Sang mantan suami malu mendapat cibiran dari mantannya yang sekarang berubah tiga ratus enam puluh derajat lebih cantik dari istrinya sekarang, yang dulu menjadi selingkuhannya dan dinikahi secara sah.
"Sarah maafkan aku. Aku dulu –" ucap sang mantan suami tidak diberi sempat untuk menjelaskan keinginannya ingin rujuk.
"Susssttt, aku tidak butuh penjelasan," Sarah melarangnya untuk berdrama. "Gimana keadaan anakku? Apa ibu tirinya tidak menjahati dia?" tanya Sarah menyindir istri baru sang mantan suami yang sudah dapat Sarah tebak tidak akan menjadi seorang ibu yang baik.
Perempuan perebut suami orang itu tidaklah mungkin punya hati seorang ibu, yang ada di pikirannya hanya harta yang ingin ia keruk untuk kepuasannya sendiri.

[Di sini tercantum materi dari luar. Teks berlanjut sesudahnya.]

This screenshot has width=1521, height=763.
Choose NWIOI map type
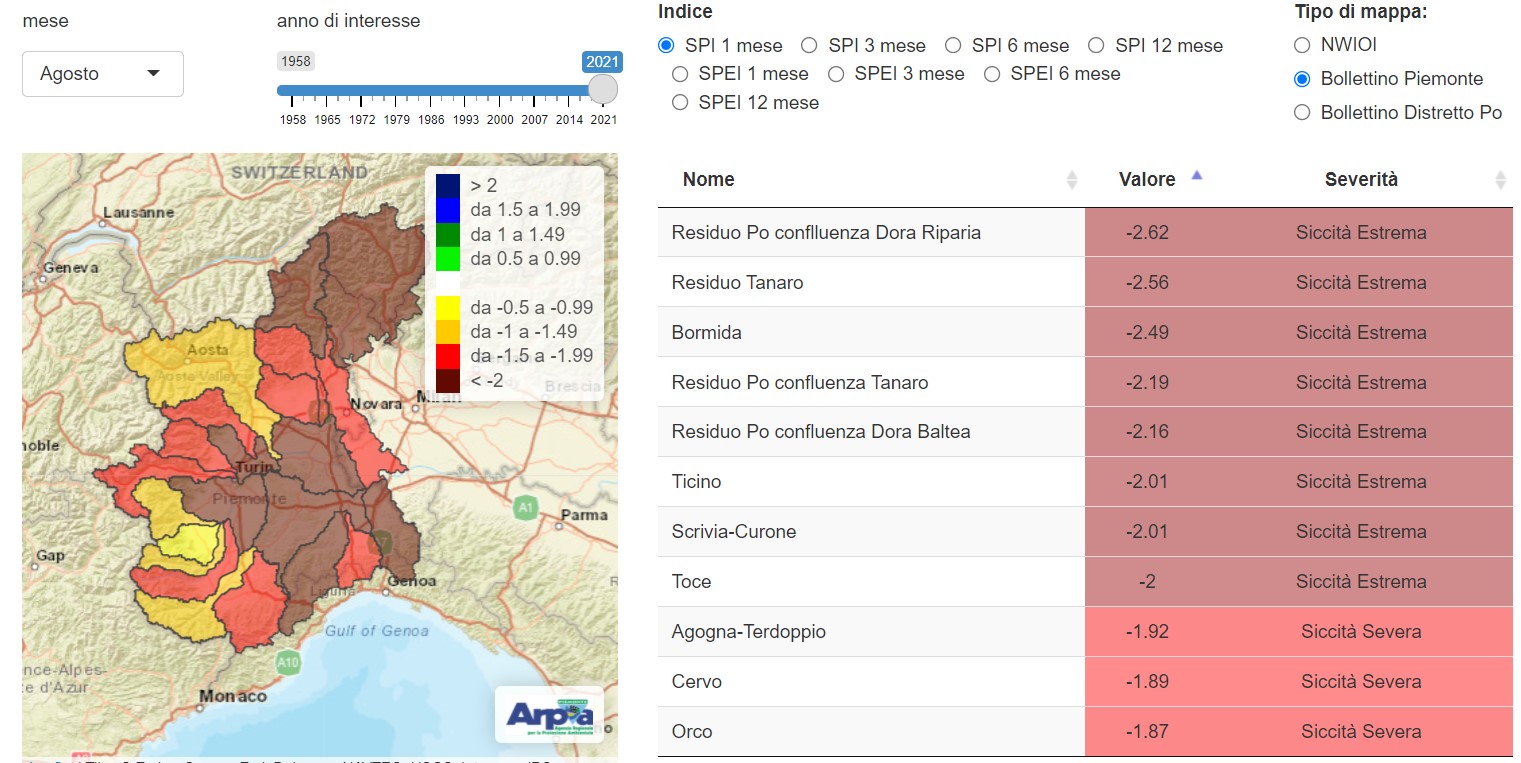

Sarah sebenarnya tidak tega untuk meninggalkan anak laki-laki satu-satunya dari pernikahannya bersama sang mantan suami.
Tapi Sarah tidak ingin membawa anaknya saat itu.
Dia tidak ingin anak semata wayangnya hidup susah, dia juga tidak ingin anaknya tahu kehidupan Sarah yang baru. Sarah tahu, kehidupannya ini tidak akan diterima semua orang di luar sana.
Dia tidak ingin anaknya menanggung rasa malu.
"Dia baik-baik saja, kamu tenang saja Sarah. Jika kamu mau menemuinya, pintu rumah akan selalu terbuka untukmu. Apa nomor handphone-mu masih yang dulu?" tanya sang mantan suami dengan harapan sang mantan istrinya mau kembali lagi.
Melihat sang mantan istrinya jadi lebih cantik, membuatnya seakan sudah lupa bahwa dia pernah menyia-nyiakannya dulu. Sarah, yang dulu selalu bertekuk lutut.